Document section:

■ ■ ■

I learned about the Amateur Packet Radio Service (APRS) in college, and thought it was the coolest thing since sliced bread. You mean I could type a short text message out and send it to someone in another state with a hand held radio? And even send TCP packets? Holy cow, how cool would it be for someone to run a BBS over a 1200 baud modem again?
…of course I found about all this about a decade late. In 2009, cell phones had all but rendered this technology redundant. It didn’t help that the only way to get it up and running on Linux involved archaic config files, and a mix of several different kernel and user space applications. Ugh.
Even still, I wanted to write my own implementation. I didn’t have confidence in the existing implementations, as I’d hear my radio squawk up, but no packet. It seemed like there was some really low hanging fruit to be had as far as optimizing the receiver!
…of course, I was beaten to the punch, again by about a decade. WB2OSZ wrote a piece of software called Direwolf that solved the problem SO WELL, it almost made it pointless to even try. His extensive documentation compared every popular APRS implementation to his, and showed how Direwolf ran circles around them.

■ ■ ■

Dataset entries:
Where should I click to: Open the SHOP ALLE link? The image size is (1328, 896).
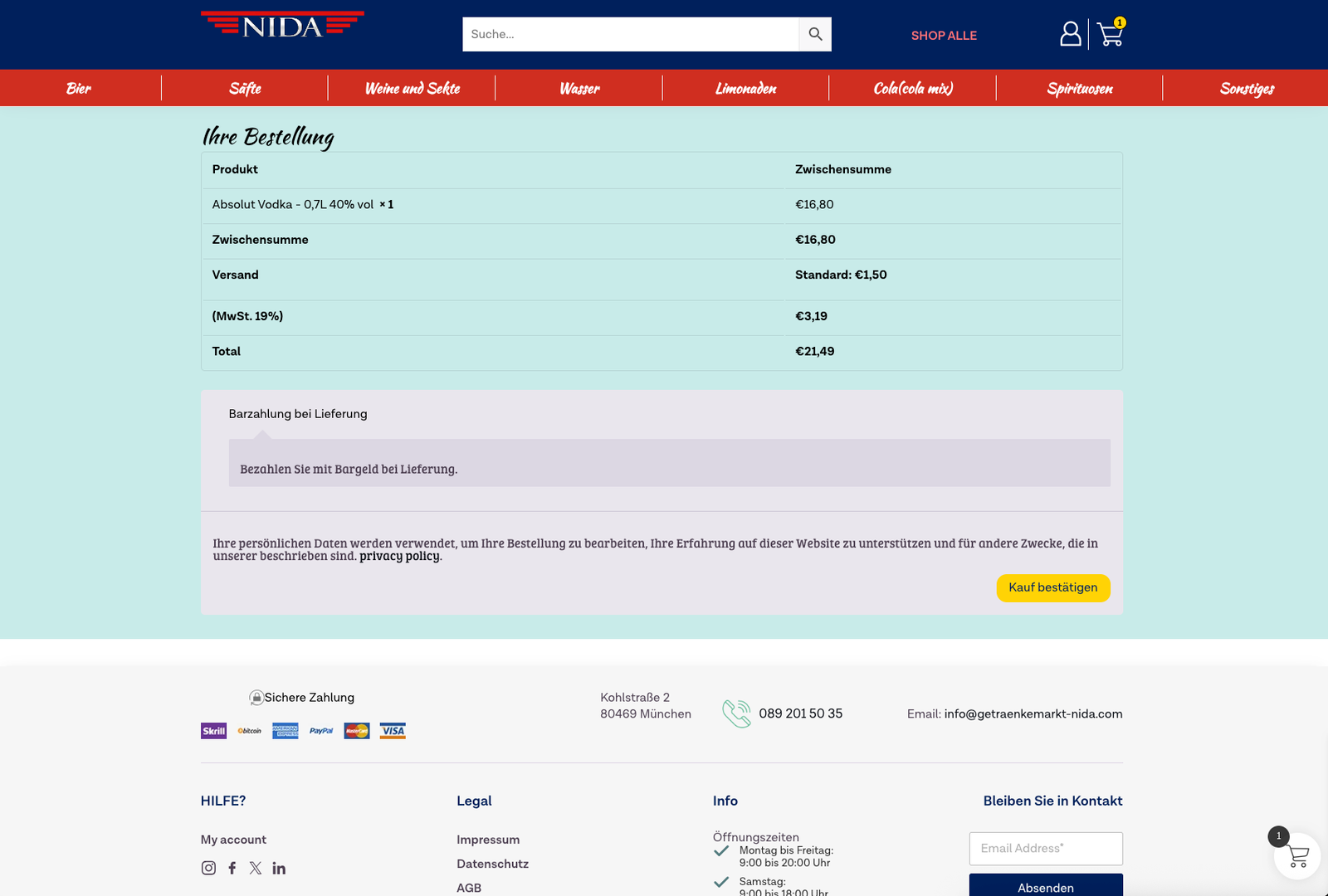click(944, 36)
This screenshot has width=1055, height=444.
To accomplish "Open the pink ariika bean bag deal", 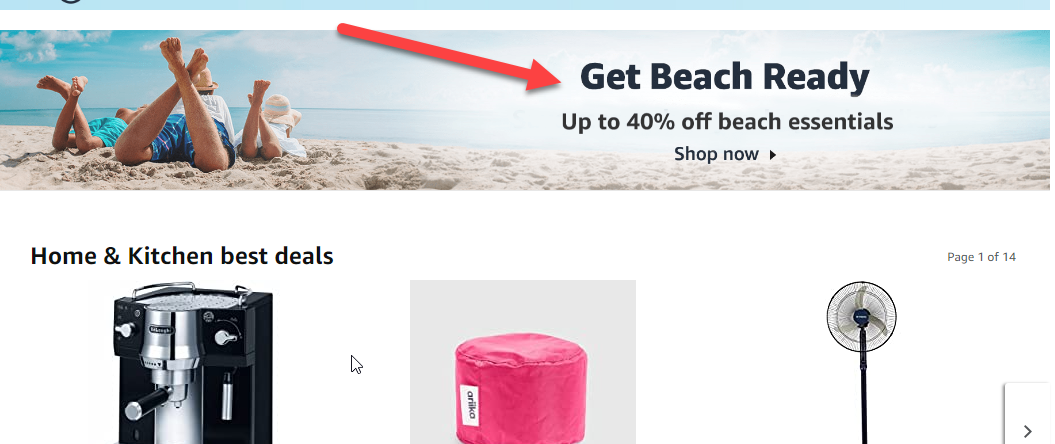I will click(523, 362).
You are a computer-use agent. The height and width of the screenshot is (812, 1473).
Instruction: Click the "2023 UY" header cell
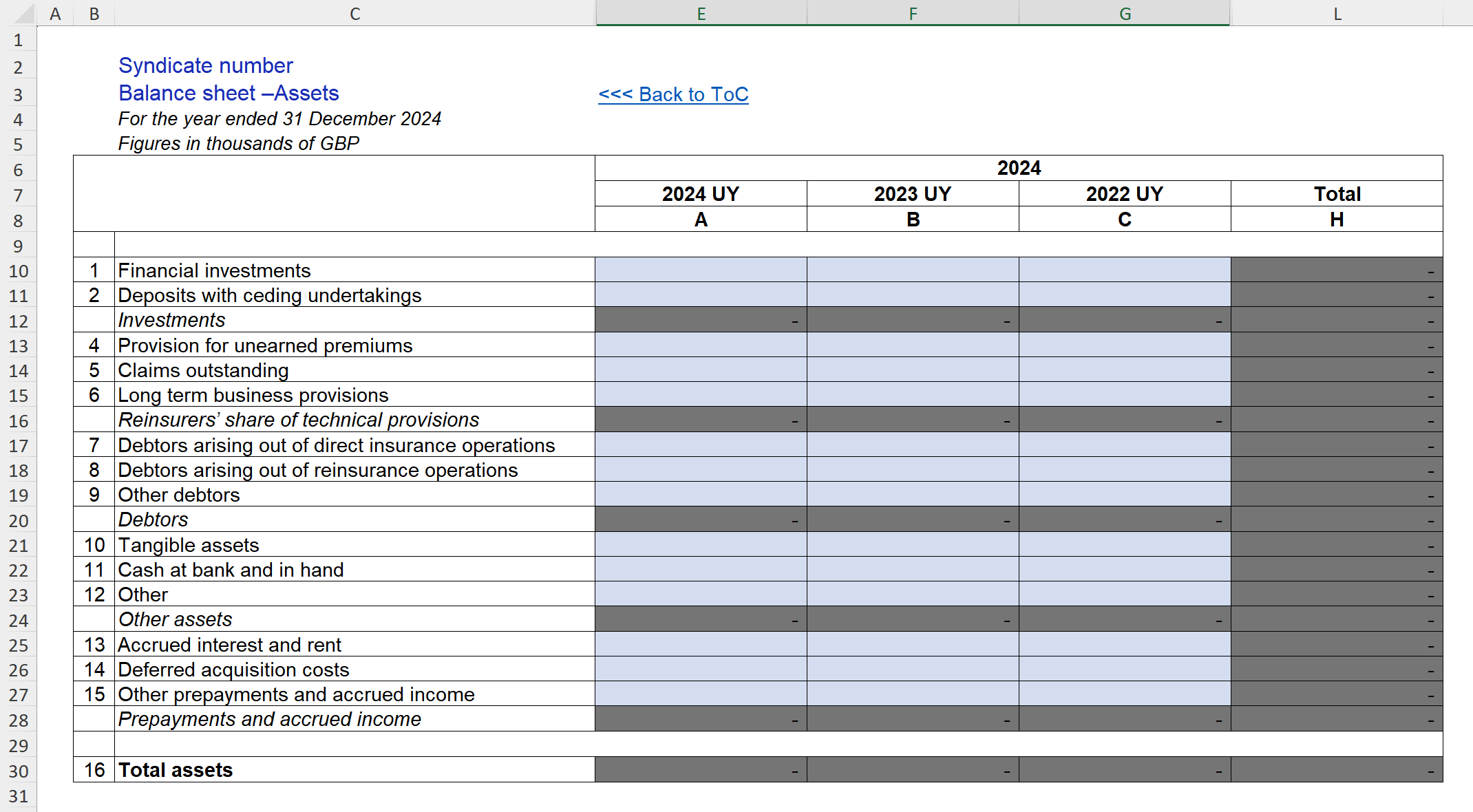tap(913, 193)
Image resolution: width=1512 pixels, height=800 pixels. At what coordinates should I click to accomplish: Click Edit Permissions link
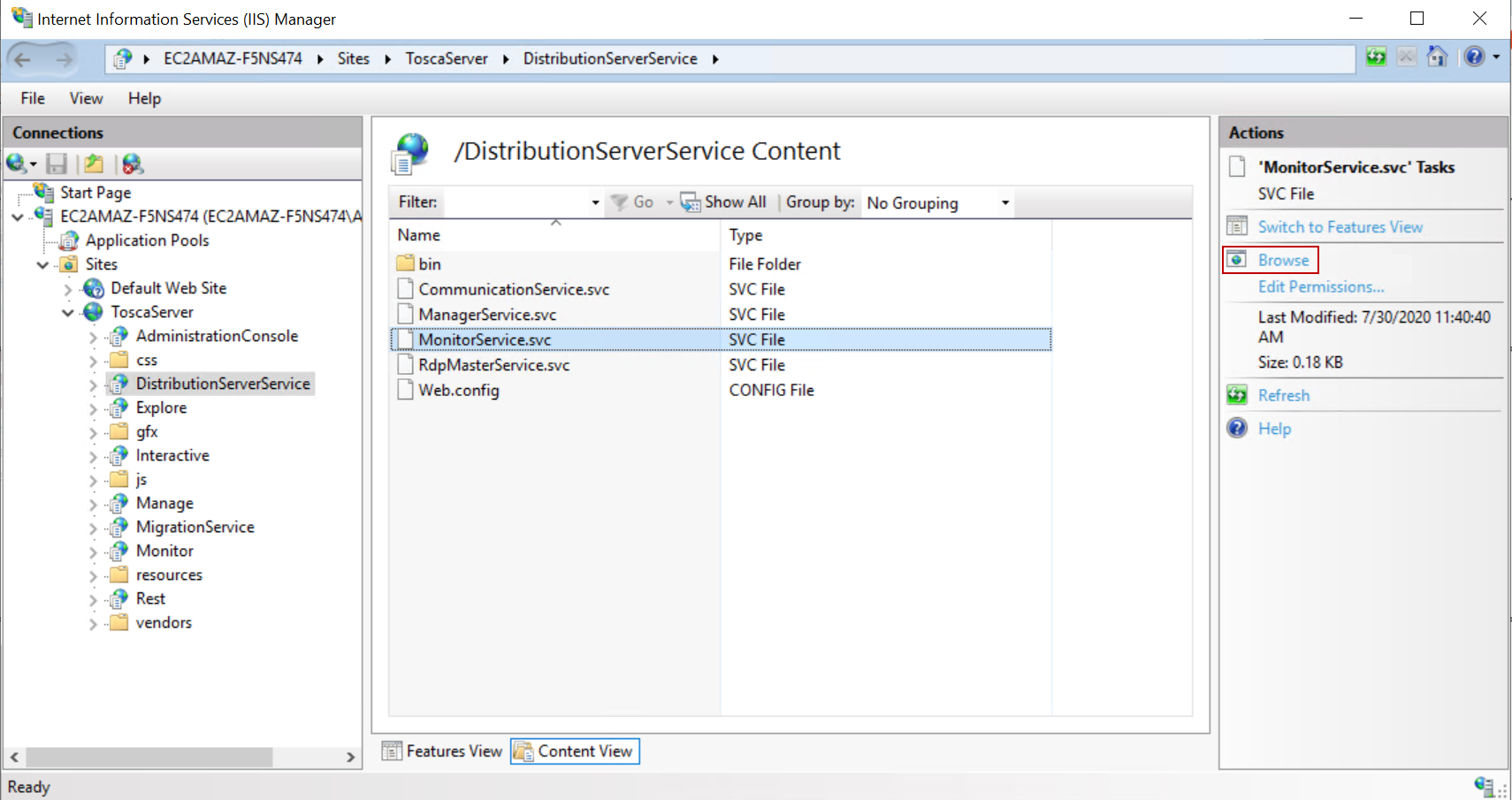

■ ■ ■

Written request 1:
For the post about APRS, mark each statement yes or no according to the text, and quote the exact words that decide it: (a) The author first learned about APRS in college. (b) By 2009, cell phones had made this technology more popular. (c) Direwolf was written by WB2OSZ.
Written request 2:
Write the next part of the post about APRS, picking up after its last sentence.
The material plays no part here.

Task response 1:
(a) Yes: "I learned about the Amateur Packet Radio Service (APRS) in college"
(b) No: "In 2009, cell phones had all but rendered this technology redundant."
(c) Yes: "WB2OSZ wrote a piece of software called Direwolf"

Task response 2:
As a common denominator, WA8LMF recorded about an hour of APRS traffic and put it online. Some implementations only pulled in 600 packets, whereas Direwolf pulls in well over 1000. (This would serve as the “gold standard” for testing my implementation as well.)
On top of that, his clear documentation made it stupid simple to buy a $50 Raspberry Pi and a $20 push to talk radio, and setup a node in a few hours. Legitimately, Direwolf is the king of APRS, and his labor of love was a great service to the ham community. I’m not going to be able to compete with that.
And yet, some 700 lines of C later, liquidwolf is now a thing. (It probably shouldn’t be.) I thought you’d enjoy reading a few things about how I went about implementing this. I’m hoping to split this up into a few articles highlighting different aspects of the code, but right now it’s fitting to just talk about how it started.
Sadly, engineering is a fractal. I want to go into every little detail, but if I did, I wouldn’t get important things like laundry done, or a proper dinner. (Currently, I’ve eaten four raw hot dogs today.) I’m going to assume you know a little bit about signal processing, and APRS. Like the code I’ve written, this post is going to be pretty rough.
Eating an Elephant Sandwich: Where to start?
When I found Liquid DSP a few years back, I knew that would be the heart of my program. While GNU Radio made it dead simple to prototype and experiment, I wanted to write a C implementation myself. It may be calling the kettle black, but Direwolf’s code base is a little messy. I wanted something simple and straight forward, so offloading all the signal processing to another library would save me the headaches and cut down on code.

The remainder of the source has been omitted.